PET Image Developments for HER2-Positive Breast Cancer

  • 摘要: 乳腺癌是全世界女性发病率最高的癌症,患者中人表皮生长因子受体-2(HER2)的过表达与预后不良相关。HER2阳性乳腺癌首选曲妥珠单抗靶向治疗,曲妥珠单抗与化疗同步或序贯给药可以显著提高生存率。小于30%的HER2阳性乳腺癌患者对一线曲妥珠单抗治疗有效果,且大部分有效果患者最终会对曲妥珠单抗产生耐药性。HER2的高表达可能预测曲妥珠单抗的疗效,所以靶向治疗的成功取决于对HER2表达的准确评估。目前常规用穿刺活检获取病理组织评估HER2状态,但穿刺活检有创,不适于反复操作。此外肿瘤组织具有异质性,活检不一定能反映远处转移灶的HER2状态。与活检不同,使用靶向HER2探针的正电子发射断层扫描显像(PET)能无创、实时地评估全身HER2状态,有助于医师选择有效疗法并提供替代治疗方案。靶向HER2的抗体和小分子已用不同的放射性核素标记,用于临床前及临床PET显像研究。本文主要介绍靶向乳腺癌HER2 PET显像临床研究的最新进展,有助于医师了解分子影像在乳腺癌HER2诊疗研究中的临床结果,推进HER2 PET技术的临床转化。

     

    Abstract: Breast cancer is the most frequently diagnosed cancer among females worldwide. And overexpression of human epidermal growth factor receptor-2 (HER2) in breast cancer is closely associated with poor prognosis. HER2 belongs to the epidermal growth factor receptor family of tyrosine kinases. It promotes a variety of cellular processes including cell growth, differentiation, cell survival, and cell adhesion and migration.

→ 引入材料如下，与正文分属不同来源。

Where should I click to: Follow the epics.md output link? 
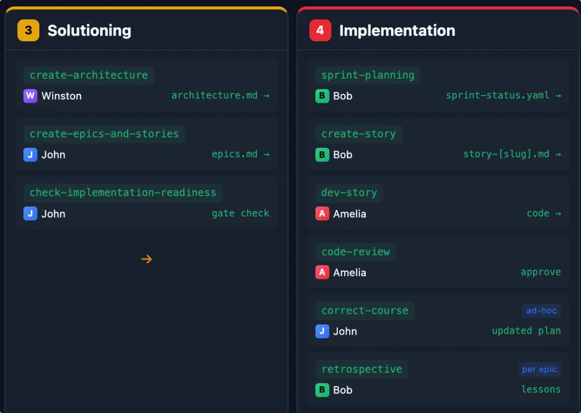tap(240, 155)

Trastuzumab, which has been approved for the targeted therapy of HER2-positive breast cancer, is widely used now. Trastuzumab can downregulate ErbB2 receptors and cause antibody-dependent cell-mediated cytotoxicity. In clinical studies, simultaneous or sequential administration of trastuzumab with chemotherapy can significantly improve survival. However, its efficacy as a single drug has not yet reached the expected value, less than 30% of HER2-positive breast cancer patients have response to first-line trastuzumab treatment, and most of the initial responders eventually develop resistance to trastuzumab. Clinically, tumor size is assessed by imaging to evaluate trastuzumab treatment response, which is often delayed. Patients with high expression of HER2 may greatly benefit from trastuzumab, therefore, the success of HER2 targeted therapy depends on an accurate assessment of HER2 expression. At present, biopsy is routinely used to obtain pathological tissue for assessing HER2 status. However, with great disadvantages, biopsy is invasive and not suitable for repeated operations. In addition, tumor tissue is heterogeneous, as well as biopsy may not be able to reflect the HER2 status of distant metastases. Currently, compared with biopsy, positron emission tomography (PET), with a targeted HER2 probe, allows non-invasive, real-time assessment of whole body HER2 status. This technology will help physicians select patients who may benefit from HER2-targeted therapy and provide alternative treatment options for those who may not have response to it. Then it will save patients the cost and improve the prognosis of patients. Several antibodies and small molecules targeting HER2 have been labeled with different radionuclides for preclinical and clinical PET imaging studies. This review presents the latest advances in clinical molecular imaging using PET for selecting HER2-positive breast cancer.